:: Brief ::
Below is a block of entries; repeat exactly the lines starting at the line that contains "Click the GB" and ending at the line that contains "Given: Favorite William", both included.

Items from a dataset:
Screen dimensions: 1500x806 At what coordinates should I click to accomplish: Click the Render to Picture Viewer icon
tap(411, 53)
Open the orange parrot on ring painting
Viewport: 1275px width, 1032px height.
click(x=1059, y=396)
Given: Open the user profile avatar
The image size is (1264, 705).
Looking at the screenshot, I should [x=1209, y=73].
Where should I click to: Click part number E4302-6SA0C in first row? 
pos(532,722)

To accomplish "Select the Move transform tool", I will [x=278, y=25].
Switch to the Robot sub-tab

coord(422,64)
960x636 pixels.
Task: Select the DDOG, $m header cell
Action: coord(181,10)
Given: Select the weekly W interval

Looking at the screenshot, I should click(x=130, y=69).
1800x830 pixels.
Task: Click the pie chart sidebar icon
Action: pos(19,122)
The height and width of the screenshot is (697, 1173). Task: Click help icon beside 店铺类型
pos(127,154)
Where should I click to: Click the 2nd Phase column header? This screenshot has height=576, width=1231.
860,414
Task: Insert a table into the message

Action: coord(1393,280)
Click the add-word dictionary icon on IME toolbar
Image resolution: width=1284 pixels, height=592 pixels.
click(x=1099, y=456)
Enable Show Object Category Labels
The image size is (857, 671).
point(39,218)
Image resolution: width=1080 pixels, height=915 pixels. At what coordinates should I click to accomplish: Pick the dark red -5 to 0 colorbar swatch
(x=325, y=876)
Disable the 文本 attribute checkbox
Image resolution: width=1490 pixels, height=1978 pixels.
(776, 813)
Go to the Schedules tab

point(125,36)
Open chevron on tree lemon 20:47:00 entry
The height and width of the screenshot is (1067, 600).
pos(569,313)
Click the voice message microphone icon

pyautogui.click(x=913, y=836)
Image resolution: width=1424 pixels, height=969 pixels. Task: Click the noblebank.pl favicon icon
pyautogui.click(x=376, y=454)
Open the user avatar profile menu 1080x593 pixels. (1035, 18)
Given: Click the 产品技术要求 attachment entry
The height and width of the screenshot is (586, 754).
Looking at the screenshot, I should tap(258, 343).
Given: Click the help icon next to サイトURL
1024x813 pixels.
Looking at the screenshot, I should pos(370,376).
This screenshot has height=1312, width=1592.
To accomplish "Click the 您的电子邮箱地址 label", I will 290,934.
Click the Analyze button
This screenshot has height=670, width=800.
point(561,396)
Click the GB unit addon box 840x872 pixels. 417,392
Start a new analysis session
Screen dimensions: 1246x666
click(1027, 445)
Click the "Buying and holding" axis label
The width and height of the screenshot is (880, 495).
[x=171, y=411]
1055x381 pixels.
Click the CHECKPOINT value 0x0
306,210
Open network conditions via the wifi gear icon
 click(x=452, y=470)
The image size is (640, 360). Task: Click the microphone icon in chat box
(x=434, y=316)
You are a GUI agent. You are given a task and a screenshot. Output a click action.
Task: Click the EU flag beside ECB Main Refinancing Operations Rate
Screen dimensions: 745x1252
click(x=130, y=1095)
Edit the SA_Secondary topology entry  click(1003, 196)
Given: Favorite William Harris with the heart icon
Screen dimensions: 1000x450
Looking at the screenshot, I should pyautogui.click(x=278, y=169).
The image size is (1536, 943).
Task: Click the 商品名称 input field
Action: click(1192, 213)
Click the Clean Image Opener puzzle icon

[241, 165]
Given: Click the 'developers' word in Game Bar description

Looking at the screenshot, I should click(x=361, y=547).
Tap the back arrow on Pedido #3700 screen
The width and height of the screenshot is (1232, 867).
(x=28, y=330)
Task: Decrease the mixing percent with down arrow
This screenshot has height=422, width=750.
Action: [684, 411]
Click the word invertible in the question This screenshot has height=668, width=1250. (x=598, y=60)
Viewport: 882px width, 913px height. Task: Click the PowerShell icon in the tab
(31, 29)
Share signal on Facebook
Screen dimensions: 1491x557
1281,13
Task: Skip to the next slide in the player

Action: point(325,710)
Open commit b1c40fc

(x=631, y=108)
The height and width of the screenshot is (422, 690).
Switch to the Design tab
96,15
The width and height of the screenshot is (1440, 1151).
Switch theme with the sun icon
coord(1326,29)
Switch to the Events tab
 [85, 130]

:: Answer ::
Click the GB unit addon box 840x872 pixels. 417,392
Start a new analysis session
Screen dimensions: 1246x666
click(1027, 445)
Click the "Buying and holding" axis label
The width and height of the screenshot is (880, 495).
[x=171, y=411]
1055x381 pixels.
Click the CHECKPOINT value 0x0
306,210
Open network conditions via the wifi gear icon
 click(x=452, y=470)
The image size is (640, 360). Task: Click the microphone icon in chat box
(x=434, y=316)
You are a GUI agent. You are given a task and a screenshot. Output a click action.
Task: Click the EU flag beside ECB Main Refinancing Operations Rate
Screen dimensions: 745x1252
click(x=130, y=1095)
Edit the SA_Secondary topology entry  click(1003, 196)
Given: Favorite William Harris with the heart icon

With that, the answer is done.